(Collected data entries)
>>>>

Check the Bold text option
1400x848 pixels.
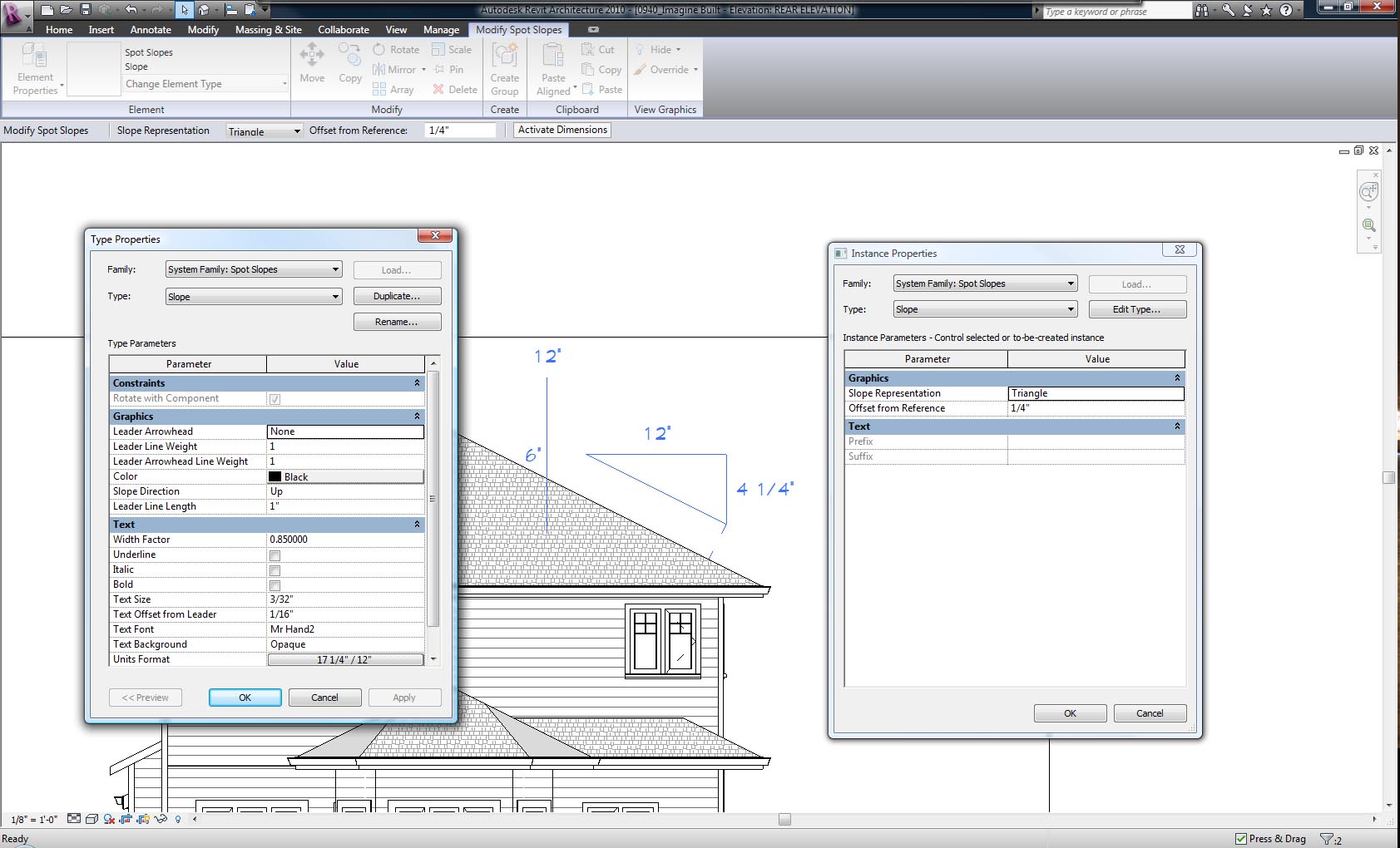(x=275, y=585)
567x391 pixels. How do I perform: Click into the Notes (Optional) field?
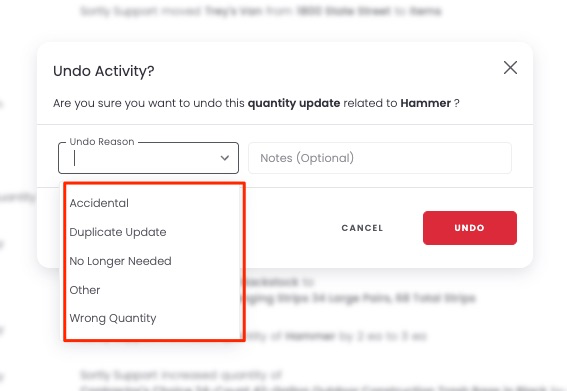pyautogui.click(x=380, y=158)
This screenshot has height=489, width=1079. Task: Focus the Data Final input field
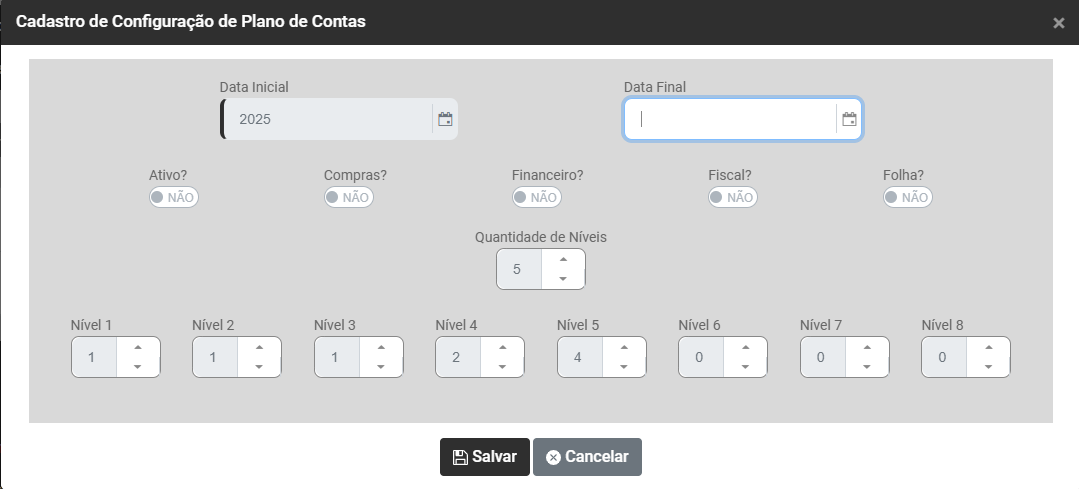click(x=730, y=120)
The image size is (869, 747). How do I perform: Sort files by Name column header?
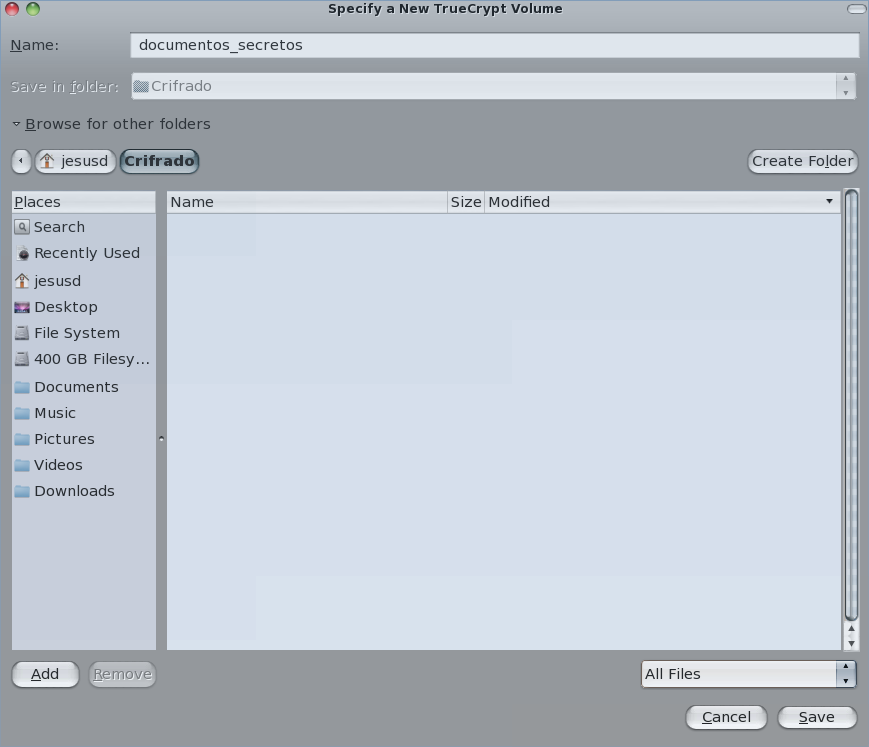[x=306, y=202]
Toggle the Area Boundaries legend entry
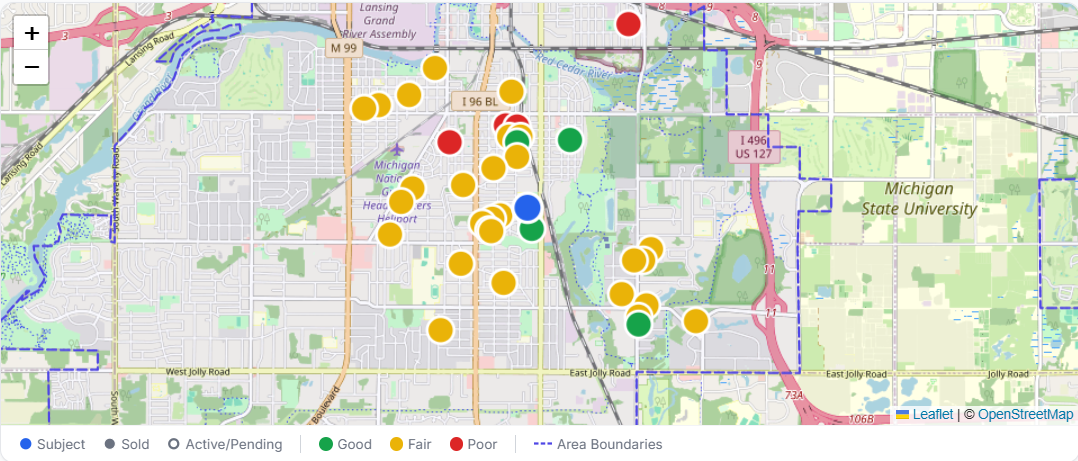The height and width of the screenshot is (461, 1078). [598, 444]
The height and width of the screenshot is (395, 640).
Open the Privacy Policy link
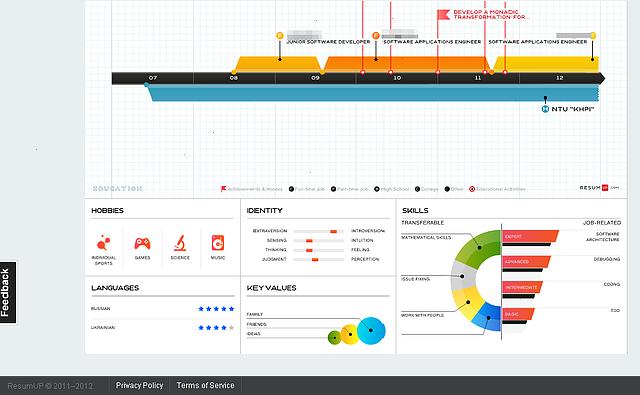tap(139, 385)
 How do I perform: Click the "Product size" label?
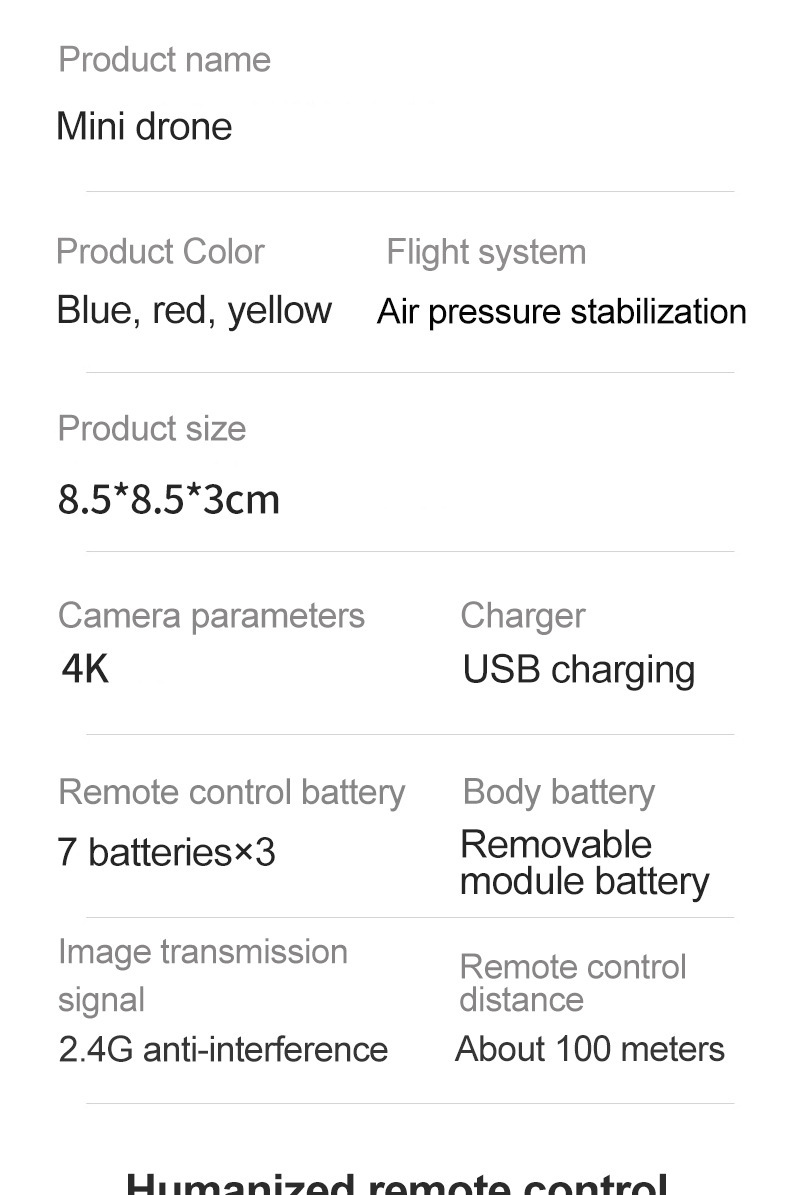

<<<<

(Task details): Omit the pictures and reproduce the records above exactly.

(Exercise output):
Check the Bold text option
1400x848 pixels.
(x=275, y=585)
567x391 pixels. How do I perform: Click into the Notes (Optional) field?
pyautogui.click(x=380, y=158)
This screenshot has height=489, width=1079. Task: Focus the Data Final input field
click(x=730, y=120)
The image size is (869, 747). How do I perform: Sort files by Name column header?
[x=306, y=202]
Toggle the Area Boundaries legend entry
The height and width of the screenshot is (461, 1078). [598, 444]
The height and width of the screenshot is (395, 640).
Open the Privacy Policy link
tap(139, 385)
 How do I perform: Click the "Product size" label?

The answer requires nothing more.